Among a number of high-profile British period dramas taking a bow at MIPTV, The Collection — being shopped by BBC Worldwide — perhaps arrives with the most impressive wardrobe.
An ambitious eight-parter delving into the world of haute couture in post-WWII Paris, the series comes from Lookout Point, most recently behind War & Peace, and is a co-production between France Televisions and Amazon Prime, marking the streamer's first original U.K. drama.
Ahead of its MIPTV debut, The Hollywood Reporter spoke to Lookout Point CEO Simon Vaughan about swapping the Napoleonic battlefield for the fashion studio.
Lookout Point has been behind the Ripper Street series and — more recently — the acclaimed War & Peace. What was it about The Collection that sparked your interest?
It gave us chance to do something that’s got that real artistry, creative intelligence… it’s politically thoughtful and at the same time it’s really fun and entertaining. It’s written by Oliver Goldstick, the showrunner who writes Desperate Housewives, Ugly Betty and Pretty Little Liars. These are smart, sassy, fast-paced American style shows. So it’s doing an American-style narrative with the craft and the class and the sophistication of a quality period drama. To me it feels like a bit of an interesting fusion.
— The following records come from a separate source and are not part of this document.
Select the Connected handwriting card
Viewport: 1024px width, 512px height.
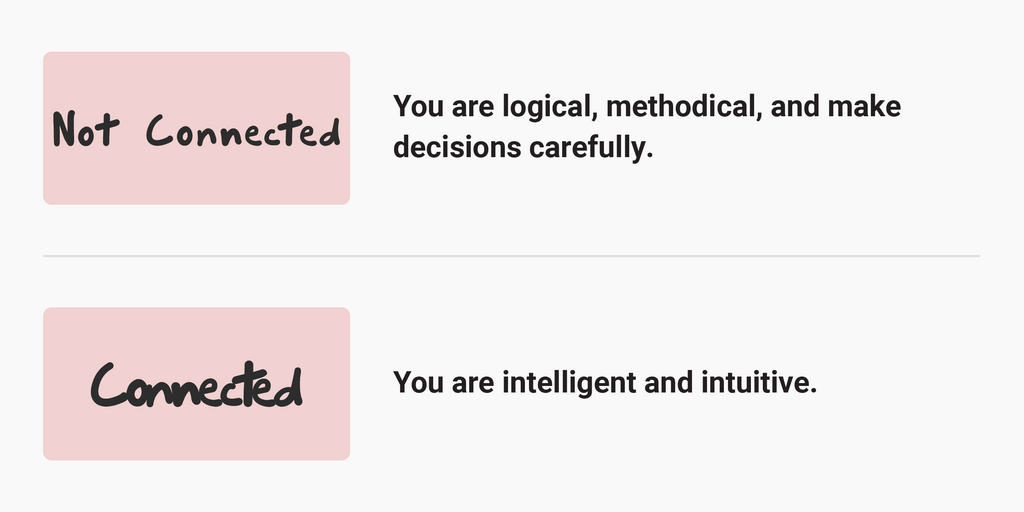197,383
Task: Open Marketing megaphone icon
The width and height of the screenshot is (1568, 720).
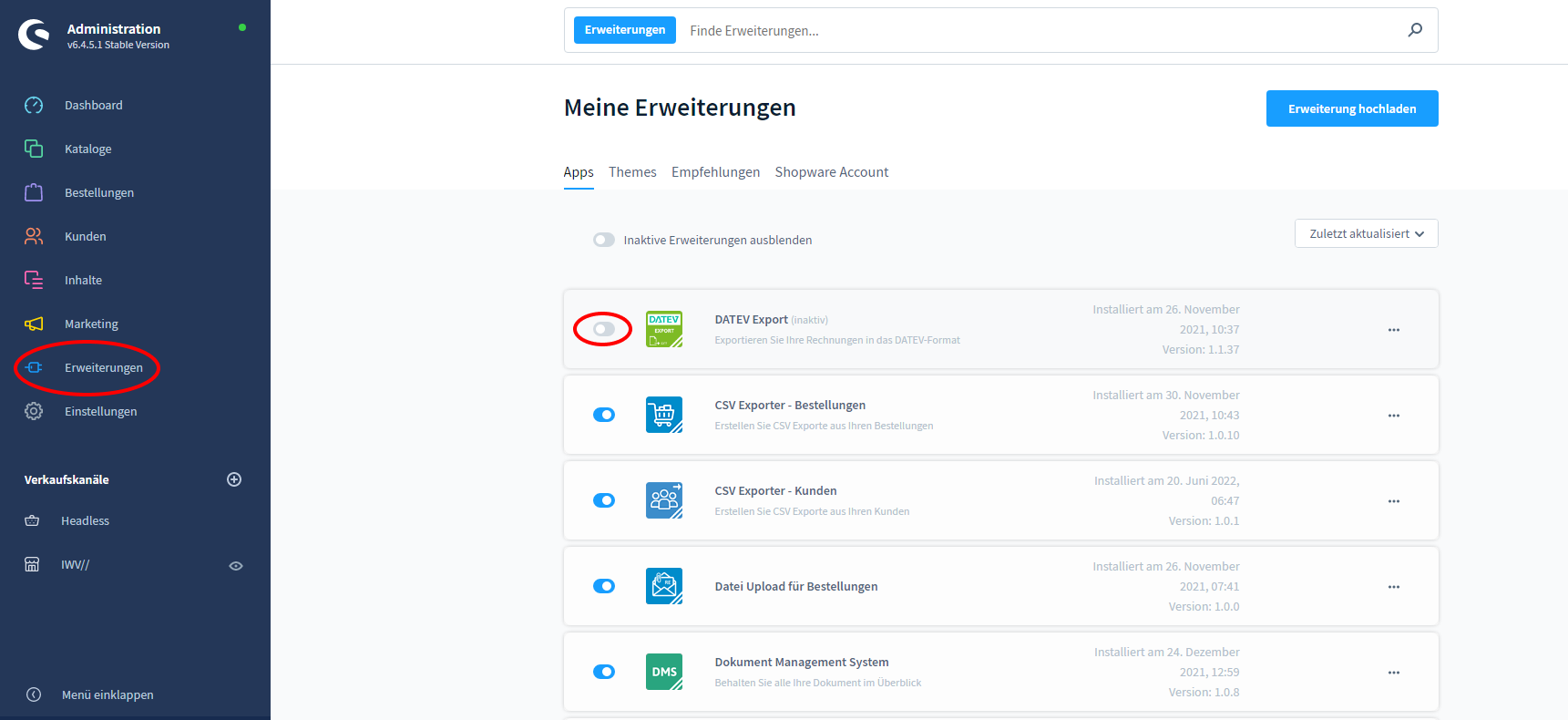Action: pos(34,324)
There was a period show on U.K. TV in the early 90s — The House of Elliot — about the fashion industry, but there hasn’t really been anything since.
It’s interesting. Sometimes the best ideas are right there in front of you. It’s interesting that nobody had really tackled this for a really long time. Fashion and people’s veracious appetite for fashion is probably bigger than it’s ever been. But it isn’t really about fashion — the fashion is the backdrop. It’s about family and it’s about loves and losses and rivalries and ambition. It’s about all those human emotions and qualities. And ultimately it’s about great writing and characters, set against the backdrop of fashion. My hope for it is that it transcends fashion. It’s just a great drama, told on a big ambition canvas that’s sexy as hell. Who doesn’t want to go to that evocative world of Paris in the late 40s?
How big are the hats?
The hats are big! And the trick is that it’s not all about the hats.
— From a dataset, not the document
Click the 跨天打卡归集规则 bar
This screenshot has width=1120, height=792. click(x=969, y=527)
I’m assuming there’s scope for more after the initial eight-part first season?
We hope so if all goes well. Like all returnable series we hope that it will run and run. I think Oliver has a vision that goes out to five season or more. So we’ll see.
You teamed with the Weinsteins for War & Peace. How did this deal come about?
I like to try and find things that are constructively disruptive. Not just for the sake of it but to move the conversation on, to get on the front foot of the way that drama is being financed and to think about the next move. Getting Harvey on board War & Peace… he wanted to get more involved in TV and War & Peace was a project that he loved.
War & Peace was very well received critically. Was it a financial success?
I think it’s worked out very well for BBC Worldwide, from a sales perspective. But we were very proud of the way that people responded to it, that we could produce an epic period drama, shot in Russia, with Napoleonic armies and not go over budget and not blow our brains out. It was a success in that sense.
What else in on the cards for Lookout Point?
The next big event piece that were doing, with Andrew Davies who wrote War & Peace, is we’re just starting to develop Les Miserables as a TV drama. It’s back to the book, it’s Victor Hugo’s Les Miserables, no singing, no dancing. Not that there was dancing in the film. And that’s an event mini-series, but we're in early stages.